Estimated forecast error variance decompositions reveal that world risk premium shocks account for the majority of unpredictable variation in inflation at short horizons in all economies except for the United States, reflecting its relatively low degree of trade openness, and the invoicing of commodity prices in its currency. These world risk premium shocks encompass liquidity risk premium shocks, equity risk premium shocks, and exchange rate risk premium shocks. At longer horizons, domestic supply shocks also contribute substantially to inflation forecast errors, as do domestic monetary policy shocks.

With regards to the unpredictable component of business cycle fluctuations, estimated forecast error variance decompositions indicate that domestic demand shocks account for the majority of unpredictable variation in the output gap at short horizons in all economies. These contributions of domestic demand shocks are closely followed by those of foreign demand shocks in selected economies having a high degree of trade openness, namely Canada, Germany and Korea. At longer horizons, domestic supply shocks also contribute substantially to output gap forecast errors, as do domestic monetary policy shocks and world risk premium shocks.

In parallel with our forecast error variance decompositions of inflation, world risk premium shocks are estimated to account for the majority of unpredictable variation in the monetary conditions gap at short horizons in all economies. At intermediate horizons, domestic monetary policy shocks also contribute substantially to monetary conditions gap forecast errors, while domestic supply shocks also contribute substantially at long horizons.
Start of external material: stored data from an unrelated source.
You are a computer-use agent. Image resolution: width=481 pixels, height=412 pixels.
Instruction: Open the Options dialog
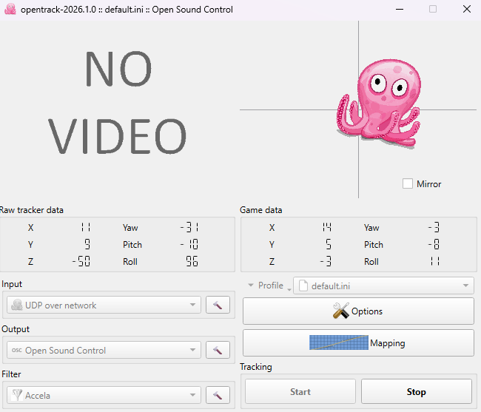(x=358, y=311)
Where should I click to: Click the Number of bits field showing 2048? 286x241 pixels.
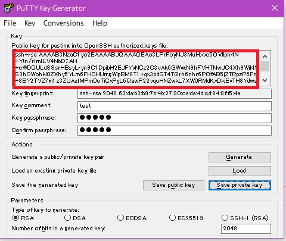click(246, 229)
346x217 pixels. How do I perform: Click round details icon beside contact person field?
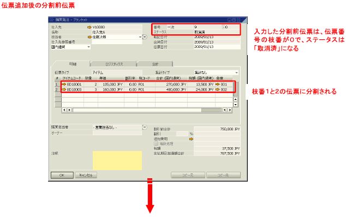145,37
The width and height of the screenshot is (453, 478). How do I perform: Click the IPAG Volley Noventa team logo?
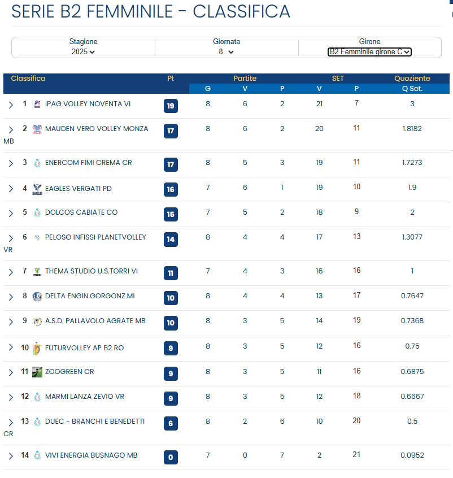37,104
The only economy in which foreign monetary policy shocks contribute substantially at any horizon is China, reflecting its fixed exchange rate regime.

D. Historical Decompositions

Historical decompositions measure the contributions of different structural shocks to realizations of endogenous variables. Estimated historical decompositions of inflation, the output gap, and the monetary conditions gap are plotted in Figure 14 through Figure 16.

Figure 14.Historical Decompositions of Inflation

Note: Decomposes observed consumption price inflation ∎ as measured by the seasonal logarithmic difference of the consumption price level into the sum of a trend component ∎ and contributions from domestic supply ∎, foreign supply ∎, domestic demand ∎, foreign demand ∎, domestic monetary policy ∎, foreign monetary policy ∎, world risk premium ∎, and world commodity price ∎ shocks.

Figure 15.Historical Decompositions of the Output Gap

Note: Decomposes smoothed estimates of the output gap ∎ into the sum of a deterministic component ∎ and contributions from domestic supply ∎, foreign supply ∎, domestic demand ∎, foreign demand ∎, domestic monetary policy ∎, foreign monetary policy ∎, world risk premium ∎, and world commodity price ∎ shocks.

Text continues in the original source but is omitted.